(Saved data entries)
________________________

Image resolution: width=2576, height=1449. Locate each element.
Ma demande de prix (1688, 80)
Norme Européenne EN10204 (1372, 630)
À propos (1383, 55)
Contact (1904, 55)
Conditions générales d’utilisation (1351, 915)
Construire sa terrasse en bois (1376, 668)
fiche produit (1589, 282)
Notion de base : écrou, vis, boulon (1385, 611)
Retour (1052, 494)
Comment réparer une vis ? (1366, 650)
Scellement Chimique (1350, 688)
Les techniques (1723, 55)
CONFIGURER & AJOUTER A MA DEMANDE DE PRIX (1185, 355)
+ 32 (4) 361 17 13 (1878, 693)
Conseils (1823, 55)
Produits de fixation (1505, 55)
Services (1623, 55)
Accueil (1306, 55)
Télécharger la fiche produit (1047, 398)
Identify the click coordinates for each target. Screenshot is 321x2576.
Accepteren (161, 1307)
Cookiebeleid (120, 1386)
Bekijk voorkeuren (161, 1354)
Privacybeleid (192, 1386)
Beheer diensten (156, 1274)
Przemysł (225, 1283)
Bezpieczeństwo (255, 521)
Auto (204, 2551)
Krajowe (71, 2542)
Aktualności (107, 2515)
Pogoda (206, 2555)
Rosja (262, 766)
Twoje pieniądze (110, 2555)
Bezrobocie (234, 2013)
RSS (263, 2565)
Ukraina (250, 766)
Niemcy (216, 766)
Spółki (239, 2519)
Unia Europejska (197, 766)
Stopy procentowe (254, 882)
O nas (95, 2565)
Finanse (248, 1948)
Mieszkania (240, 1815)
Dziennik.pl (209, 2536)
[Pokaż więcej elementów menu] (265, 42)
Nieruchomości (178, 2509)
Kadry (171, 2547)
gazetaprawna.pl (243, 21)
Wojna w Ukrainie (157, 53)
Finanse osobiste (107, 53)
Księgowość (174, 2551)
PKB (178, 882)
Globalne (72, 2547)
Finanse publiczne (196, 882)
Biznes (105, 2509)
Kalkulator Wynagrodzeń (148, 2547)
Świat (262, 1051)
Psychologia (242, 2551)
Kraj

________________________

Activity ▸ Nothing should be left out: return all of the records exactly.

Written response ▸
Image resolution: width=2576, height=1449. Locate each element.
Ma demande de prix (1688, 80)
Norme Européenne EN10204 (1372, 630)
À propos (1383, 55)
Contact (1904, 55)
Conditions générales d’utilisation (1351, 915)
Construire sa terrasse en bois (1376, 668)
fiche produit (1589, 282)
Notion de base : écrou, vis, boulon (1385, 611)
Retour (1052, 494)
Comment réparer une vis ? (1366, 650)
Scellement Chimique (1350, 688)
Les techniques (1723, 55)
CONFIGURER & AJOUTER A MA DEMANDE DE PRIX (1185, 355)
+ 32 (4) 361 17 13 (1878, 693)
Conseils (1823, 55)
Produits de fixation (1505, 55)
Services (1623, 55)
Accueil (1306, 55)
Télécharger la fiche produit (1047, 398)
Identify the click coordinates for each target. Screenshot is 321x2576.
Accepteren (161, 1307)
Cookiebeleid (120, 1386)
Bekijk voorkeuren (161, 1354)
Privacybeleid (192, 1386)
Beheer diensten (156, 1274)
Przemysł (225, 1283)
Bezpieczeństwo (255, 521)
Auto (204, 2551)
Krajowe (71, 2542)
Aktualności (107, 2515)
Pogoda (206, 2555)
Rosja (262, 766)
Twoje pieniądze (110, 2555)
Bezrobocie (234, 2013)
RSS (263, 2565)
Ukraina (250, 766)
Niemcy (216, 766)
Spółki (239, 2519)
Unia Europejska (197, 766)
Stopy procentowe (254, 882)
O nas (95, 2565)
Finanse (248, 1948)
Mieszkania (240, 1815)
Dziennik.pl (209, 2536)
[Pokaż więcej elementów menu] (265, 42)
Nieruchomości (178, 2509)
Kadry (171, 2547)
gazetaprawna.pl (243, 21)
Wojna w Ukrainie (157, 53)
Finanse osobiste (107, 53)
Księgowość (174, 2551)
PKB (178, 882)
Globalne (72, 2547)
Finanse publiczne (196, 882)
Biznes (105, 2509)
Kalkulator Wynagrodzeń (148, 2547)
Świat (262, 1051)
Psychologia (242, 2551)
Kraj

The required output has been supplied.